In line with this sentiment almost three-quarters of managers were planning to increase their resources devoted to handling corporate governance issues.
Managers also said they planned to be louder in voicing their concerns at annual general meetings this year compared with previous years. About half said they would be a little more vocal while 9% said a lot more.
Most survey participants said fund groups should, to some extent, play an active role in the management of the companie
s in which they invest. However, a significant number - some 39% - said they should not.
Some groups argued that they can simply refuse to invest in firms with policies they dislike. Others said they prefer to press the companies to make changes. Yet not all activity is played out in the media or at public meetings. Some of the fund groups surveyed mentioned they choose to address problems in one-on-one meetings.
Across Europe fund managers in Britain were seen by most to be the most active in corporate governance. Some 31 fund groups chose the UK while Germany and Sweden followed with three votes each. Italian fund groups were said to be the least active.
Stockmarket predictions
Fund managers were generally more cautious about the performance of global stockmarkets over the coming year. Expectations fell significantly with only 16% predicting gains of more than 10% over the next 12 months.
The rise of Japan also stood out in this survey. Sentiment towards the country improved steadily in March in terms of both its currency and its stockmarket. Some 37% said the yen would be the best performing currency over the next year, a close second to the euro which garnered 41%. Japan was also expected to be the second best performing region over the coming 12 months, just below the rest of Asia.
Some 42% said the UK would be the worst performing region over the next year. America followed with 20% but this was an improvement on the 32% in the last survey.

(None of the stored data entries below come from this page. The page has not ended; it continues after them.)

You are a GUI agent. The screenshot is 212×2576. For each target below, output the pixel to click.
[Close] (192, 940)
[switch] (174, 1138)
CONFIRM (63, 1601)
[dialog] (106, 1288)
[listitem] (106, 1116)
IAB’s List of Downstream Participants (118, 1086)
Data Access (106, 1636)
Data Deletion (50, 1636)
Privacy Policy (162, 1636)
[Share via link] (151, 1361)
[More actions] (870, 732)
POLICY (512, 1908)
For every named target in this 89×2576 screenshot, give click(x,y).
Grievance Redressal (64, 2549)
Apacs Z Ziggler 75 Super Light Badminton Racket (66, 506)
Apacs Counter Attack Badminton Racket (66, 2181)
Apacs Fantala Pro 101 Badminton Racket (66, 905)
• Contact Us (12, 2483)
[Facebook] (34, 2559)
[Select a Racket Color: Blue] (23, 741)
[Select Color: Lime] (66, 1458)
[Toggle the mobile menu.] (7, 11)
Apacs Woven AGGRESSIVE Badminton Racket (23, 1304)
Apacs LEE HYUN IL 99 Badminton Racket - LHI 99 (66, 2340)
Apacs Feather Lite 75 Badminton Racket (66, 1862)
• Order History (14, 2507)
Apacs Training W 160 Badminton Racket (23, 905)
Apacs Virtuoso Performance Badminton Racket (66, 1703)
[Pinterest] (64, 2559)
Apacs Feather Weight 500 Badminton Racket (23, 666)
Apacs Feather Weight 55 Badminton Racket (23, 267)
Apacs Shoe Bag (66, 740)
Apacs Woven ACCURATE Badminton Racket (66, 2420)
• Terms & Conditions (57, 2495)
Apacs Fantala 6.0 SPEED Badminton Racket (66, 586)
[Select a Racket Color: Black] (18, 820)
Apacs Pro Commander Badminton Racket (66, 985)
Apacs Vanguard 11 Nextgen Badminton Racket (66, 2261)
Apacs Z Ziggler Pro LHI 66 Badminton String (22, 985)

Overall managers said growth shares would outperform value ones but the gap between the two shrank. Only 30% favoured growth, down from 45% in February, while 22% preferred value shares. Large firms were expected to outperform smaller companies.
Managers said the energy, financial services and telecommunications sectors would be the top performers. Utilities and hardware were expected to perform the worst.
Morningstar’s European offices conducted the survey from March 15th-22nd. Some 63 fund groups from 12 countries participated. On average they each managed €54 billion (£36 billion) and offered 88 retail funds.